No I don’t. Not for a while. Lane assist in current cars only is allowed when there are painted lines. If they had tech that was able to handle non-lined roads, wouldn’t it be out there already? Staying on the right part the road is basic stuff. Either the sensors aren’t there, or the AI isn’t there. I mean, maybe it exists, but I don’t think it’s going to be available to the public anytime soon. And I don’t see them handling snow anytime soon either.
And in 2015 people didn’t see autos as a thing at all, yet here we are.
Thanks Maserschmidt. You’re right about Volvo. They’ve walked their prediction so far back that they are further from the goal than when they started. So, they are no longer a leader in this space.
I was ready to concede that Google let their deadline slip but, in fact, they met that deadline. They no longer plan to market a self-driving Google car and it seems instead they will just install their technology in a ride sharing fleet. However, we can’t call their predictions woefully optimistic. In 2012, Sergey Brin announced that, “You can count on one hand the number of years it will take before ordinary people can experience [self-driving cars].” In March 2018, began to operate a fleet of self-driving cars for public users in Phoenix and some other Arizona communities. Waymo’s “Early Rider” program allows real people to hail a self-driving car for running errands that contains no drivers, engineers, or other minders. (Waymo Is Now Taking Passengers In Its Driverless Cars | Fortune).
You can even be one of those ordinary people. Waymo - Self-Driving Cars - Autonomous Vehicles - Ride-Hail
Sergey Brin was only about six months off in his pretty ambitious timing. Seeing as this is available only in Phoenix and other Arizona communities, it might not be as many “real people” as we imagined six years ago but Waymo did what Mr. Brin said they would.

• _Dataset content_:
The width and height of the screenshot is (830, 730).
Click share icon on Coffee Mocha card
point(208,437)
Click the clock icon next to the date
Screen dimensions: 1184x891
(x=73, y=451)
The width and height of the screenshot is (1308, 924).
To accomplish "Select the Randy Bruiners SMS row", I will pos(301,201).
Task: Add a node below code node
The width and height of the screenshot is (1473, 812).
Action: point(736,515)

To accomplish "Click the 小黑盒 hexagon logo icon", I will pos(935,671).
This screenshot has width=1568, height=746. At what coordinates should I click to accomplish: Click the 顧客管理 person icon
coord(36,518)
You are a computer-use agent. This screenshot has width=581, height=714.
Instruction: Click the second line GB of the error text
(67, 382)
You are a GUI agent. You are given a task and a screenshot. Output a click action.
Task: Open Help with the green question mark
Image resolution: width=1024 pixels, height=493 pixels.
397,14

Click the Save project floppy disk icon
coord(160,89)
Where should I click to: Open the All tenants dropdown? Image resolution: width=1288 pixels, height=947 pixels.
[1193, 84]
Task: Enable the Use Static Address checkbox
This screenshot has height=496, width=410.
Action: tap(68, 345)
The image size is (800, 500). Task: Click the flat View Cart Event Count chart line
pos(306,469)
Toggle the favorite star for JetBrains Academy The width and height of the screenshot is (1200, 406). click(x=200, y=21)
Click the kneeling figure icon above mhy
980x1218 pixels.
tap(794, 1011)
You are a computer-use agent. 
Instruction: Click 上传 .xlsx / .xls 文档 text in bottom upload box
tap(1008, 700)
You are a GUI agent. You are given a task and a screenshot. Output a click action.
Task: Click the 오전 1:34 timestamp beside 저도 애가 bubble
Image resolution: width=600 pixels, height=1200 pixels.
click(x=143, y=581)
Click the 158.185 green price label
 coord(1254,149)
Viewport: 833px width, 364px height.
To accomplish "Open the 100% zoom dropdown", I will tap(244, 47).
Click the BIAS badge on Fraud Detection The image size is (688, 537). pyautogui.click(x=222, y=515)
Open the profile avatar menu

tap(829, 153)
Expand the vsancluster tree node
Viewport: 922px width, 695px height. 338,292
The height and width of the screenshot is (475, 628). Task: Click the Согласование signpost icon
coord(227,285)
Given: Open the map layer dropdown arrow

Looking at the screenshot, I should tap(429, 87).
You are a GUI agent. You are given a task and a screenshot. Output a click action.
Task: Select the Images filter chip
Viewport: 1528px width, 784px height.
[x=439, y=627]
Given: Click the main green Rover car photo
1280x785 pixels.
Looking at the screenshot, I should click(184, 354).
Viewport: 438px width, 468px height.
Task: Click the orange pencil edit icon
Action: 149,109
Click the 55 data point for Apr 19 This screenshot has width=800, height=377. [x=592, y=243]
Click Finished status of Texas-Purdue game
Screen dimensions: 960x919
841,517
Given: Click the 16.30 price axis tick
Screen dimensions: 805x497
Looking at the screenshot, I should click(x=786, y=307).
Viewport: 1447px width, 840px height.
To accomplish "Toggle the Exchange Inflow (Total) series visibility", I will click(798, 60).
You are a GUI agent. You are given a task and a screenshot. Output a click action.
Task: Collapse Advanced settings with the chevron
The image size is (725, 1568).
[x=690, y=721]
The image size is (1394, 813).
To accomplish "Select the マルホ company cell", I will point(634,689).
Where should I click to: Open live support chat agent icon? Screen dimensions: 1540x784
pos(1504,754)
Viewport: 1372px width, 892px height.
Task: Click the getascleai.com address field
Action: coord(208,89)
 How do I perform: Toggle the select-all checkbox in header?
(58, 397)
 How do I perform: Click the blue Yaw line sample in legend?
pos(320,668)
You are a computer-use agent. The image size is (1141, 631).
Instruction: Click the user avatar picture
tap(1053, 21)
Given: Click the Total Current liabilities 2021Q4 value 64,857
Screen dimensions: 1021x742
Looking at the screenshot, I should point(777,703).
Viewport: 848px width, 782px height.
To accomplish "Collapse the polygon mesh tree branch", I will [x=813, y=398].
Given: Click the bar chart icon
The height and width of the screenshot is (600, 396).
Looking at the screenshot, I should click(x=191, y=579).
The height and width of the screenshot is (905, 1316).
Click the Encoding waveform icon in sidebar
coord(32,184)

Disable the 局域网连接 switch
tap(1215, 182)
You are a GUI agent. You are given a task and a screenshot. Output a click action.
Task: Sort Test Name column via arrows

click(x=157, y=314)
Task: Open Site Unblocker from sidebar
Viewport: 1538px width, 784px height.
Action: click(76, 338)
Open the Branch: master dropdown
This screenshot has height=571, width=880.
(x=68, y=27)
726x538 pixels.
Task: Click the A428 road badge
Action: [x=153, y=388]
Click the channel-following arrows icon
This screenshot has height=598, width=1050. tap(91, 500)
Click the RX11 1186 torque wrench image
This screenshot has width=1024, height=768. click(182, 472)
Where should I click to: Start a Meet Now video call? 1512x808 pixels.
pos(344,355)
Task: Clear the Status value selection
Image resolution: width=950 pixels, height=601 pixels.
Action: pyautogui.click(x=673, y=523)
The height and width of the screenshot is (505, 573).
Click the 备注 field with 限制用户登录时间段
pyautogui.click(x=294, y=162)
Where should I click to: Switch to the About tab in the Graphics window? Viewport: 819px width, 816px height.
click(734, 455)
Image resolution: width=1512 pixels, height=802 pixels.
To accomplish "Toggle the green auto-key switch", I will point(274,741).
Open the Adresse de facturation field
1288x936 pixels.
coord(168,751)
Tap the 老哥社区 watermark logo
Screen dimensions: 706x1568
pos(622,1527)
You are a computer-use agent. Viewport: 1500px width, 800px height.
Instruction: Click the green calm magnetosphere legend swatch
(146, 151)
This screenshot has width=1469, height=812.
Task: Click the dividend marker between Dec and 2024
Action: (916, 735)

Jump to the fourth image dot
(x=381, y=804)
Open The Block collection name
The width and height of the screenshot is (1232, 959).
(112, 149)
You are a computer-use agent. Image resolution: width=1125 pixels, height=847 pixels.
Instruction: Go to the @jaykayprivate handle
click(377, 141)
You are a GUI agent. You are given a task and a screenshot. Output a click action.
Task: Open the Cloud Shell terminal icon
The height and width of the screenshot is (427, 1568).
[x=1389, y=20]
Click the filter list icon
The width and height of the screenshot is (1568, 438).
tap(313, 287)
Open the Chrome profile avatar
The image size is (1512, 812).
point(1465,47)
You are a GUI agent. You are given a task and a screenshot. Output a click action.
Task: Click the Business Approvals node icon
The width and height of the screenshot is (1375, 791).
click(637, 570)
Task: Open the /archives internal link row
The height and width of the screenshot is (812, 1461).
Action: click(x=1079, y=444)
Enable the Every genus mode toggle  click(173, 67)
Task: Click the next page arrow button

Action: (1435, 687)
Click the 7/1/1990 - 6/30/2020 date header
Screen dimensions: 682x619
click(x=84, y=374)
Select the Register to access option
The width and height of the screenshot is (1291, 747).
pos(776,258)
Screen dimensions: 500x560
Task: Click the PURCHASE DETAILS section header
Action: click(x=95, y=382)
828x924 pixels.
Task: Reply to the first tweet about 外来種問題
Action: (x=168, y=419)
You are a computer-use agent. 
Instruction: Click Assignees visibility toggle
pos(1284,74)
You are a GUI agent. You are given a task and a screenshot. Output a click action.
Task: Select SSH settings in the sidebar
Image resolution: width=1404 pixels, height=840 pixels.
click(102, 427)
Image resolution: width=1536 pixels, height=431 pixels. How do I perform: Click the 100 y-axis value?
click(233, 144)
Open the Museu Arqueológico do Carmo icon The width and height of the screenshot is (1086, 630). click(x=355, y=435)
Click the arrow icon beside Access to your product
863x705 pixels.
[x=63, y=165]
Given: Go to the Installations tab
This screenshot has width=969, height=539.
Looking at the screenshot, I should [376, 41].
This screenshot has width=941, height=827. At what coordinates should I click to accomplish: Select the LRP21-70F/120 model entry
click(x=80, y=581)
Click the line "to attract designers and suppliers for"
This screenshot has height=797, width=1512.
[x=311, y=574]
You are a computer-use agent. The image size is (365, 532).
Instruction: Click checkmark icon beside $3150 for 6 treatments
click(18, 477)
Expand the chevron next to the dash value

• _Challenges_:
a. According to the discussion on self-driving cars, what is the name of Waymo's program that lets people hail a self-driving car?
b. From the discussion on self-driving cars, reproduce word for word the passage starting with "And in 2015" and going on through "in this space.".
c. For each statement below, decide whether it agrees with the discussion on self-driving cars. Answer yes or no, and quote the words of the discussion that settle it.
(i) Lane assist in current cars is allowed only where there are painted lines.
(ii) Google still plans to market a self-driving Google car.
(iii) Waymo's self-driving ride service is available only in Phoenix and other Arizona communities.

• _List of solutions_:
a. "Early Rider"

b.
And in 2015 people didn’t see autos as a thing at all, yet here we are.
Thanks Maserschmidt. You’re right about Volvo. They’ve walked their prediction so far back that they are further from the goal than when they started. So, they are no longer a leader in this space.

c.
(i) Yes: "Lane assist in current cars only is allowed when there are painted lines."
(ii) No: "They no longer plan to market a self-driving Google car"
(iii) Yes: "this is available only in Phoenix and other Arizona communities"